Attenuation artifacts in SPECT: effect of wrap-around lung in 180 degrees cardiac studies.

  • 1 November 1996
    • journal article
    • Vol. 37  (11) , 1891-6
Abstract
We estimated that in 75%-90% of PET 82Rb patients the left lung appeared to wrap around the anterior aspect of the left ventricle. We used clinical PET 82Rb myocardial perfusion studies as the input to a SPECT computer simulation model to determine if patients with left lung wrap-around displayed consistent artifacts in reconstructed SPECT images. In particular, we sought an explanation for the hot lateral wall seen in SPECT images from normal female and male patients. Attenuated SPECT 201Tl emission data were simulated from a mid-ventricular slice in 10 randomly selected clinical PET 82Rb studies with left lung wrap-around. In these same cases, the influence of left lung wrap-around was removed by assigning the left lung an attenuation coefficient which matched that of the heart. Five randomly selected clinical PET 82Rb studies without left lung wrap-around were also processed with our model. In all 10 cases with left lung wrap-around, reconstructed SPECT images showed the hot lateral wall artifact with a mean septal-to-lateral wall count ratio of 0.86. With left lung wrap-around removed in the same 10 patients, reconstructed images did not show hot lateral wall (mean septal-to-lateral wall count ratio = 1.07).
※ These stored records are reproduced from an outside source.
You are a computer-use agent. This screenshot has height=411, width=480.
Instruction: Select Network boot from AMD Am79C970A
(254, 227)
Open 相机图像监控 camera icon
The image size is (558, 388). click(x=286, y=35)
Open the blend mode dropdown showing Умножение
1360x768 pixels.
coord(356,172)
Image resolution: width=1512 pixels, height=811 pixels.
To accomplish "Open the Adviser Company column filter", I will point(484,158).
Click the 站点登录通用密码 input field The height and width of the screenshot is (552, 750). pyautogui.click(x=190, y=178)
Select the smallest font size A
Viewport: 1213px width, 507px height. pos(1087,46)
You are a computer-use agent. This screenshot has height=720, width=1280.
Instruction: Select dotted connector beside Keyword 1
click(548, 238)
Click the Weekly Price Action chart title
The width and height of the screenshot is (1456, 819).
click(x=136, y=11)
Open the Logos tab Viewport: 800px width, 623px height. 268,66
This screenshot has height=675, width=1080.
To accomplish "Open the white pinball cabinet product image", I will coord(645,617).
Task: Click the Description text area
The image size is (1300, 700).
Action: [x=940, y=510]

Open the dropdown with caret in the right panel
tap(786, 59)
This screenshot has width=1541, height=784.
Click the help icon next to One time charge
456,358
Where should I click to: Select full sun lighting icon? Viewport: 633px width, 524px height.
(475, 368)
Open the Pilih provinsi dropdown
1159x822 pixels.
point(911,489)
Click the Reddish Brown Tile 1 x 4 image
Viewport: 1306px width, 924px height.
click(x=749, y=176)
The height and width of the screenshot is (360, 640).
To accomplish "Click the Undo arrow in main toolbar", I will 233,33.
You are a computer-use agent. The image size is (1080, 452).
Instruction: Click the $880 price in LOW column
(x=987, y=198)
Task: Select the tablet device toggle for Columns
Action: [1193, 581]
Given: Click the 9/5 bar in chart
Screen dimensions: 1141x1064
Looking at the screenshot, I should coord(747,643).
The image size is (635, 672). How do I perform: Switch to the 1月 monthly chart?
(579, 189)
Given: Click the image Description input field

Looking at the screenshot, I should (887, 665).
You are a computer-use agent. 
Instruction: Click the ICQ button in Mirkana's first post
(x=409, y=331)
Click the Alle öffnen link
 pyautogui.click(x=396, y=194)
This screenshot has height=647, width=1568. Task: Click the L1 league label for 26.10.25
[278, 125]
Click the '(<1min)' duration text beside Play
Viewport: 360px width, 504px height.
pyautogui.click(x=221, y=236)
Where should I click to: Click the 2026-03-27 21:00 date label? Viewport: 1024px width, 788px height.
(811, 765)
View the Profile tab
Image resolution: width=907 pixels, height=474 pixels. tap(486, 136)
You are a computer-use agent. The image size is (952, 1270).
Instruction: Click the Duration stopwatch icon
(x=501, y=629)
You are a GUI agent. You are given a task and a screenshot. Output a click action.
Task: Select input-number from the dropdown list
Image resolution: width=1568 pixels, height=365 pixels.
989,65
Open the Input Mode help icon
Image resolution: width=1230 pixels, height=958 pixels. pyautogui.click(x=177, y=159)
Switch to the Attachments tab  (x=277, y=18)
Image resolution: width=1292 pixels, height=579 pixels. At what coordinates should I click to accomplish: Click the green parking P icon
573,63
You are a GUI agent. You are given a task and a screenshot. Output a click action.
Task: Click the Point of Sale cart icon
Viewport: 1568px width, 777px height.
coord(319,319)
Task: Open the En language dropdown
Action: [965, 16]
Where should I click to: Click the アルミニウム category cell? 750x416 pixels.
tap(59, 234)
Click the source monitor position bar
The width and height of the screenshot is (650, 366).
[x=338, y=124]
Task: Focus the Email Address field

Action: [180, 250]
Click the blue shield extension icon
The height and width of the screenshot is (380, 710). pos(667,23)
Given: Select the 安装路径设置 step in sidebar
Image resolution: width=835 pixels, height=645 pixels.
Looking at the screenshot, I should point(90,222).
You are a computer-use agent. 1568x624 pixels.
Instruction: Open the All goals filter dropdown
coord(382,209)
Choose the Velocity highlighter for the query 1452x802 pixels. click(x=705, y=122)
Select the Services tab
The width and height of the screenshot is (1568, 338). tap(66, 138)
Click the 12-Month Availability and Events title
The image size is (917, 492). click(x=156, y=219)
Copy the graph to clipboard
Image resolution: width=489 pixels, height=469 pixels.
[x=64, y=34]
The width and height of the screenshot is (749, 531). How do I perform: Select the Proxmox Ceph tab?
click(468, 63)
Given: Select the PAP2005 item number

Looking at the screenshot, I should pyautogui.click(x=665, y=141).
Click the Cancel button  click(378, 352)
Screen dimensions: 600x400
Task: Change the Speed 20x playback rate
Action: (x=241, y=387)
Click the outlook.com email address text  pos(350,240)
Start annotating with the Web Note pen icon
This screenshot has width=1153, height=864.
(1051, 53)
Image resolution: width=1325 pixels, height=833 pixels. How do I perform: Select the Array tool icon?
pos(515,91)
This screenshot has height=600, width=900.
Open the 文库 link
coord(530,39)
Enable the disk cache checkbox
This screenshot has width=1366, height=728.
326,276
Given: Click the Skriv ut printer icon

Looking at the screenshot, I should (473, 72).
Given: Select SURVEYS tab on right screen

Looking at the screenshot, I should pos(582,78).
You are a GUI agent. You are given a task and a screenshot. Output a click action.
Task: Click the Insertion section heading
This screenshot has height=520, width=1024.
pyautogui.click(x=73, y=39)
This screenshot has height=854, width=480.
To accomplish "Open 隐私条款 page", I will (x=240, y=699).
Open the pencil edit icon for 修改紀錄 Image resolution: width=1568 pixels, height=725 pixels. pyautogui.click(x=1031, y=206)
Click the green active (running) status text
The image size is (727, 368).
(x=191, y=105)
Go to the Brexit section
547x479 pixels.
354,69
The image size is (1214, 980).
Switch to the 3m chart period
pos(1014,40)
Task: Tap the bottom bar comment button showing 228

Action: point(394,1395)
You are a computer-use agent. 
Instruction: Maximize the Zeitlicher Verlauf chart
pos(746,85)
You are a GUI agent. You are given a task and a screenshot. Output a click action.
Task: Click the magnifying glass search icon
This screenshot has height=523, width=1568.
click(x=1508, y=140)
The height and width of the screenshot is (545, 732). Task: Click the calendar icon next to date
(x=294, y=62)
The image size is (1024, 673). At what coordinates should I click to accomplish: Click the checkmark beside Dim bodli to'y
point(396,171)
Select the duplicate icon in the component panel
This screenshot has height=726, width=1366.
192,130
The 5 cases without left lung wrap-around did not show hot lateral wall (mean septal-to-lateral wall count ratio = 1.04) and the ratios changed little with the filling of the left lung (mean septal-to-lateral wall count ratio = 1.05). Results of our PET-to-SPECT computer simulation model showed that the hot lateral wall artifact found in SPECT myocardial perfusion images was related to the orientation and positions of the left ventricle and the left lung.